I really like the way Pratchett put it in Hogfather:

----
"All right," said Susan. "I'm not stupid. You're saying humans need... fantasies to make life bearable."

REALLY? AS IF IT WAS SOME KIND OF PINK PILL? NO. HUMANS NEED FANTASY TO BE HUMAN. TO BE THE PLACE WHERE THE FALLING ANGEL MEETS THE RISING APE.

"Tooth fairies? Hogfathers? Little—"

YES. AS PRACTICE. YOU HAVE TO START OUT LEARNING TO BELIEVE THE LITTLE LIES.

"So we can believe the big ones?"

YES. JUSTICE. MERCY. DUTY. THAT SORT OF THING.

"They're not the same at all!"

YOU THINK SO? THEN TAKE THE UNIVERSE AND GRIND IT DOWN TO THE FINEST POWDER AND SIEVE IT THROUGH THE FINEST SIEVE AND THEN SHOW ME ONE ATOM OF JUSTICE, ONE MOLECULE OF MERCY. AND YET—Death waved a hand.
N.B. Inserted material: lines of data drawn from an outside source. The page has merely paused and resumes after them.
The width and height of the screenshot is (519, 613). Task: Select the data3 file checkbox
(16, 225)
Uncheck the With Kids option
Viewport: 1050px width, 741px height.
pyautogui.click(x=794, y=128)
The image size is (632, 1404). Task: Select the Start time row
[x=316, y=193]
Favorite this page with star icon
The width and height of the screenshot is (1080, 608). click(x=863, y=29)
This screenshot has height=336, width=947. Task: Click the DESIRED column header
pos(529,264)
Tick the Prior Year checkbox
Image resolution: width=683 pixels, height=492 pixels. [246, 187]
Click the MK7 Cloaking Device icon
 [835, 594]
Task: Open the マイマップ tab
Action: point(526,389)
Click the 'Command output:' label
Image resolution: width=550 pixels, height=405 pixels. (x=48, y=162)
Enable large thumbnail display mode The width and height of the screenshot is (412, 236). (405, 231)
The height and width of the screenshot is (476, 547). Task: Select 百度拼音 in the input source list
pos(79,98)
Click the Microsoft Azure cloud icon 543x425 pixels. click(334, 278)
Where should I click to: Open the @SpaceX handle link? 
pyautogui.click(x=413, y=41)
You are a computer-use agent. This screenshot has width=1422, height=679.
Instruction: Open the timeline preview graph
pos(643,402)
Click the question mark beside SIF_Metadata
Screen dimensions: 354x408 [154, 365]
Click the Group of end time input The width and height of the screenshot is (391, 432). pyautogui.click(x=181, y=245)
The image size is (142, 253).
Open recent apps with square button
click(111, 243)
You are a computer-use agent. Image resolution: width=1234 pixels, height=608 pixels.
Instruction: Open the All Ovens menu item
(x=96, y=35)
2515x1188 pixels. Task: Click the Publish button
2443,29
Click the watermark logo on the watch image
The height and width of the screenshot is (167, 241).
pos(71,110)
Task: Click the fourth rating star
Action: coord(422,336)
AND YET YOU ACT AS IF THERE IS SOME IDEAL ORDER IN THE WORLD, AS IF THERE IS SOME...SOME RIGHTNESS IN THE UNIVERSE BY WHICH IT MAY BE JUDGED.

"Yes, but people have got to believe that, or what's the point—"

MY POINT EXACTLY.
----
 

FrogReaver

As long as i get to be the frog
The problem with D&D racism is, the racist supremacism is objectively true and correct.

I would say that's D&D's saving grace in this matter.

The only thing that can solve this problem is an official ability for each player to customize and personal any humanoid race. Customizing ability score improvements, makes racist supremacism less objectively true.

This already exists and has since D&D was created!